Among Indian Maoists, the PW is said to have a fairly large network of disciplined cadre, while the Bihari Maoists are still said to be “backward” and centered only on the local struggle. MCC cadres still believe that interminglingof the the sexes would affect their effectiveness and the movement largely does not include women. PW, on the other hand, even has separate women guerilla squads. PW, however, has not been able to significantly advance itself over the decades, in sharp contrast to the Nepali Maobaadi, who have been spreading like wildfire across midhill Nepal. The Maobaadi in November even announced a shadow central government while PW is still fighting its battle in “guerilla zones”.

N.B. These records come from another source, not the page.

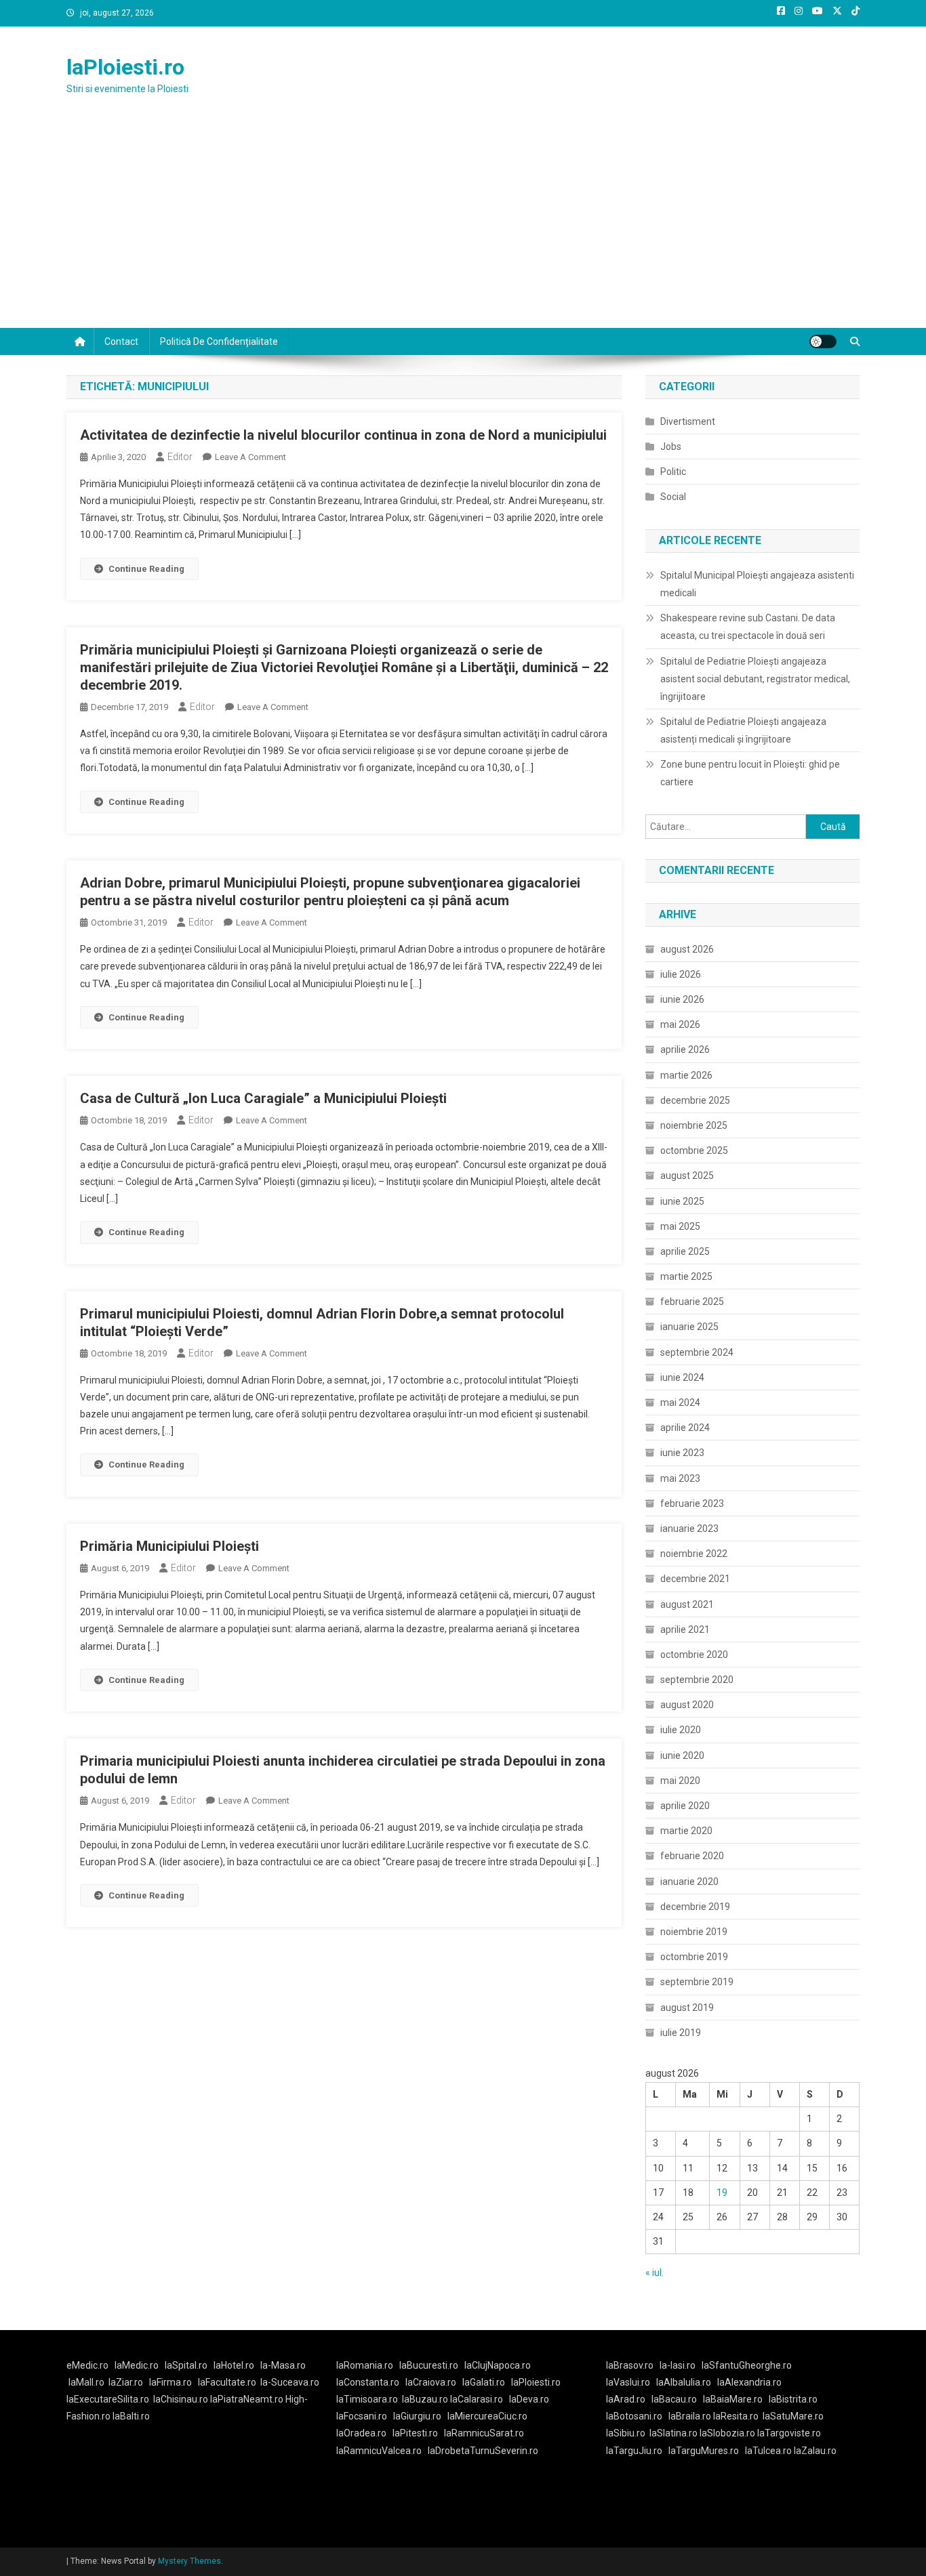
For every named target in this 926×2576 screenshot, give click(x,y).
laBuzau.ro (426, 2399)
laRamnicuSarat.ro (484, 2433)
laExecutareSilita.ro (107, 2399)
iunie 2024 (682, 1377)
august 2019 (687, 2007)
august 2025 (687, 1175)
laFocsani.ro (361, 2416)
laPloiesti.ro (125, 67)
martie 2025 (686, 1276)
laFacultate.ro (227, 2382)
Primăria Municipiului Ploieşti (169, 1546)
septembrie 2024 (696, 1352)
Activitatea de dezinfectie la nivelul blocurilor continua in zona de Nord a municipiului (343, 435)
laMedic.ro (138, 2365)
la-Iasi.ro (678, 2365)
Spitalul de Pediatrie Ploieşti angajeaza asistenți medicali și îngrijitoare (743, 730)
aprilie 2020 (685, 1805)
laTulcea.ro (769, 2450)
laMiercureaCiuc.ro (487, 2416)
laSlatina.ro (673, 2433)
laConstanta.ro (367, 2382)
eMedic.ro (87, 2365)
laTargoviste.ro (789, 2433)
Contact (121, 341)
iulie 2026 (680, 974)
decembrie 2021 (695, 1578)
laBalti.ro (131, 2416)
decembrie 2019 (695, 1906)
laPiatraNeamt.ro (246, 2399)
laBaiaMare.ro (733, 2399)
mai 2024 (680, 1402)
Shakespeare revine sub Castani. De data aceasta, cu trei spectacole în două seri (747, 626)
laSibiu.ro (625, 2433)
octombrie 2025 (694, 1150)
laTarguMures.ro (703, 2450)
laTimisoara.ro (367, 2399)
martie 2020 (686, 1830)
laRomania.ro (364, 2365)
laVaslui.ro (631, 2382)
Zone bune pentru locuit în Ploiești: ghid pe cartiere (750, 773)
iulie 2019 (680, 2032)
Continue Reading (146, 569)
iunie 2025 (682, 1201)
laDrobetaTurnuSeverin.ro (483, 2450)
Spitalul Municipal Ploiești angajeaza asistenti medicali (757, 584)
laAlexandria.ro (749, 2382)
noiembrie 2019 (693, 1931)
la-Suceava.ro (289, 2382)
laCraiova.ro (430, 2382)
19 (722, 2192)
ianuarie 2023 (689, 1528)
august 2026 (687, 949)
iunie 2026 (682, 999)
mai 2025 (680, 1226)
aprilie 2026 (685, 1049)
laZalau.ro (815, 2450)
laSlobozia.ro (727, 2433)
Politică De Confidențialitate (219, 341)
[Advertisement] (463, 226)
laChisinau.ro (180, 2399)
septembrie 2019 (696, 1981)
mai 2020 (680, 1780)
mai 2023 (680, 1478)
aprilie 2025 (685, 1251)
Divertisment (687, 421)
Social (673, 496)
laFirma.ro (170, 2382)
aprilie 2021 (685, 1629)
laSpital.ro (186, 2365)
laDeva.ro (529, 2399)
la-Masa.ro (283, 2365)
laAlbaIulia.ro (683, 2382)
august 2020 (687, 1704)
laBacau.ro (674, 2399)
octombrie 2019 (694, 1956)
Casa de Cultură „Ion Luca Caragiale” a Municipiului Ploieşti (263, 1098)
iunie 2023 (682, 1452)
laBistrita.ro (793, 2399)
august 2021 (687, 1604)
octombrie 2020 (694, 1654)
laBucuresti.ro (428, 2365)
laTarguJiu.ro (637, 2450)
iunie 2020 (682, 1755)
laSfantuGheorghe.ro (747, 2365)
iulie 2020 (680, 1729)
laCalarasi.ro (476, 2399)
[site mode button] (823, 341)
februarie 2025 (692, 1301)
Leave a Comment (250, 457)
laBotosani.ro (634, 2416)
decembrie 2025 (695, 1100)
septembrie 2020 (696, 1679)
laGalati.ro (483, 2382)
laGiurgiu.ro (420, 2416)
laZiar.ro (125, 2382)
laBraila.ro (689, 2416)
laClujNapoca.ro (497, 2365)
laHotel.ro (234, 2365)
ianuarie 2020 (689, 1881)
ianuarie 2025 (689, 1326)
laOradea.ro (361, 2433)
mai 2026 (680, 1024)
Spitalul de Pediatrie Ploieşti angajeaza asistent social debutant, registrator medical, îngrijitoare (755, 679)
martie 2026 (686, 1075)
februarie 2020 (692, 1855)
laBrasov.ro (629, 2365)
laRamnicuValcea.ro (379, 2450)
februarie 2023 (692, 1503)
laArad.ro (625, 2399)
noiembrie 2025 (693, 1125)
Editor (180, 456)
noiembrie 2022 (693, 1553)
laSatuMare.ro (793, 2416)
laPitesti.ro (415, 2433)
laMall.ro (86, 2382)
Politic (673, 471)
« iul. (654, 2272)
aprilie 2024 (685, 1427)
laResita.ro (736, 2416)
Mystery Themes (189, 2561)
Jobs (670, 446)
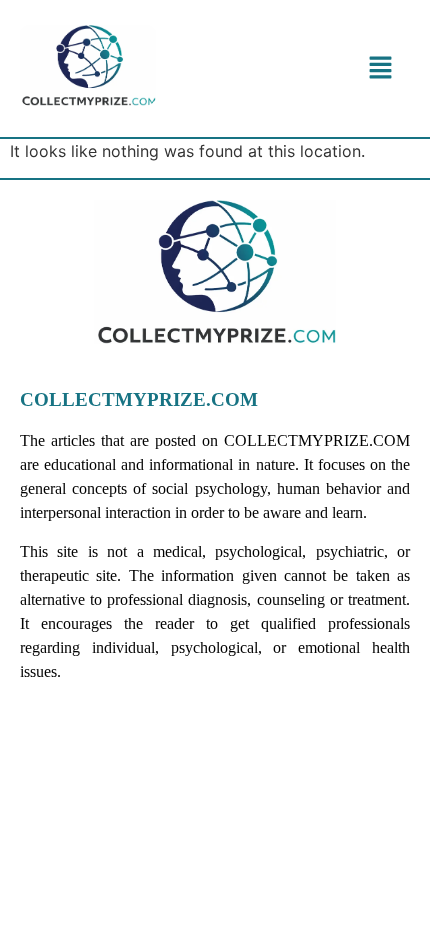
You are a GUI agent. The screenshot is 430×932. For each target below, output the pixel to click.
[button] (381, 68)
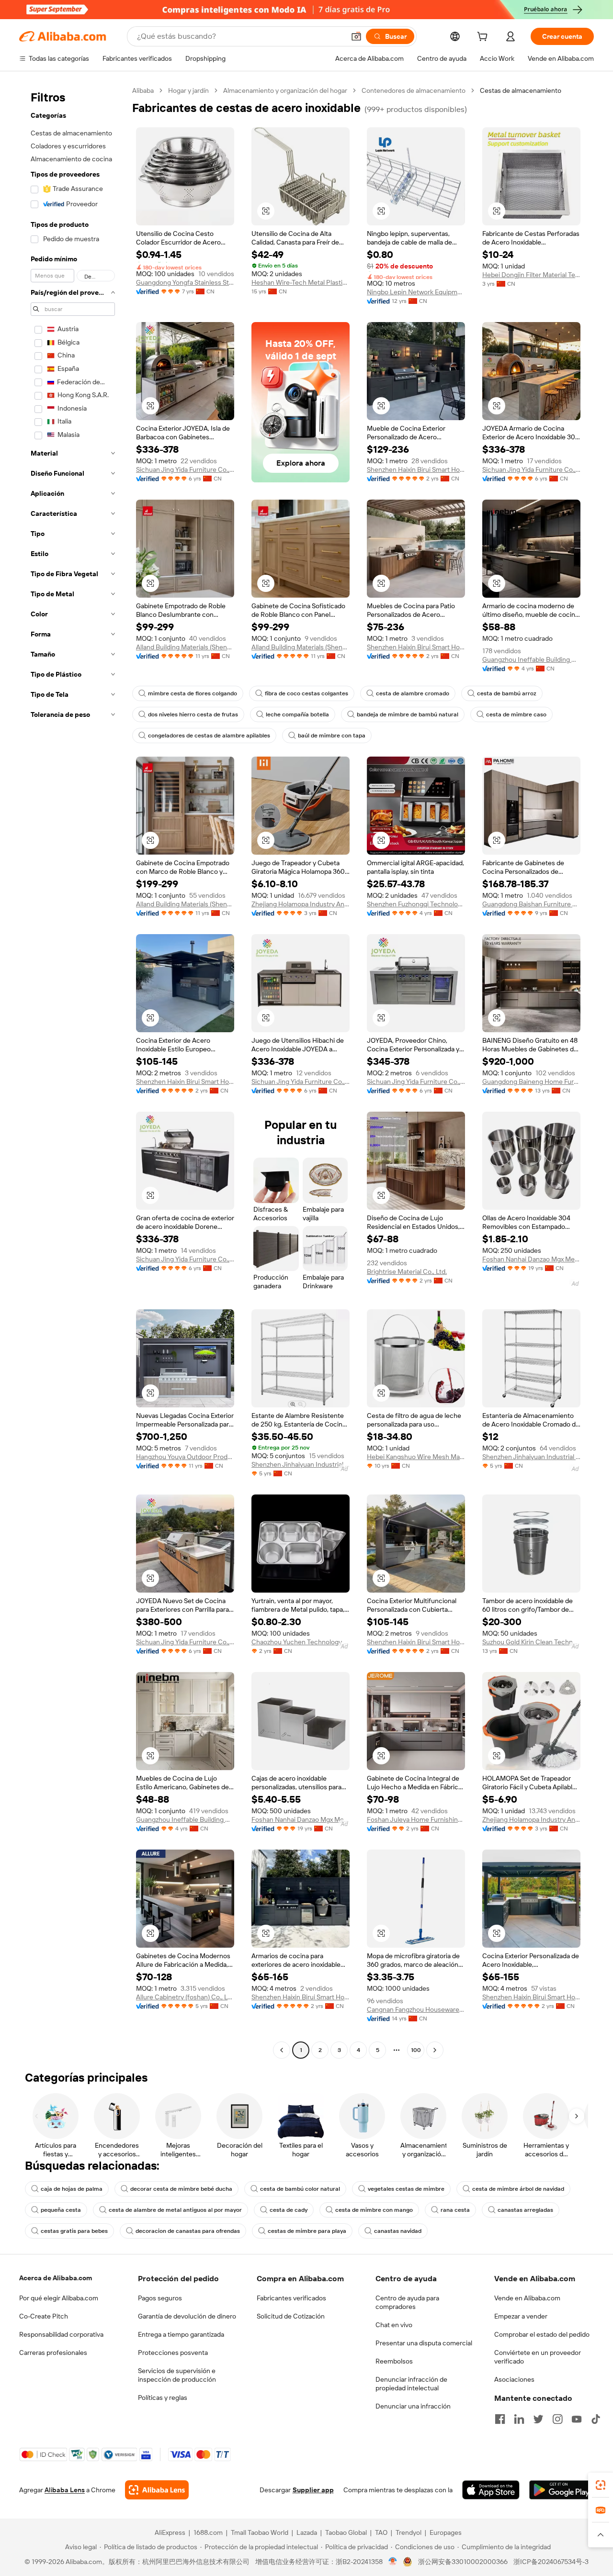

Pusha Kamal Dahal, the Chairman of the Nepal’s Moaists (‘Comrade Prachanda’), in fact, has even been un-diplomatic and dismissive of his allies in the PW, saying in an interview with the Revolutionary Worker in February 2000, “For 25 years they say guerilla zone, but there is not any perspective, real perspective.” Nepali Maobadis also appear to have combed more revolutionary guidebooks — from Stalin to Mao and everyone in between — than the Indian comrades. This shows in their present strategy, which is a fusion of a People’s War in the hinterlands (from the Chinese model) and plans for urban mass uprising (borrowed from the Bolsheviks).
Comrade Prachanda now wants to share his ‘success’ with fellow South Asians. In a recent tract entitled “A Great Leap Forward: The Inevitable Necessity of History”, he writes, “it has become an absolute necessity for the communist revolutionaries (to form a federation) to face Indian monopolist capitalism and its supporters and backers.”
The twenty-fifth anniversary of Mao’s death was quietly marked in September 2001. The Maoist movements of South Asia have survived long after their namesake’s death, although their ultimate success remains as much in doubt as ever. It remains to be seen whether the recent spate of alliance building will advance the region toward a South Asian communist polity or if Maoists are destined to remain on the fringe.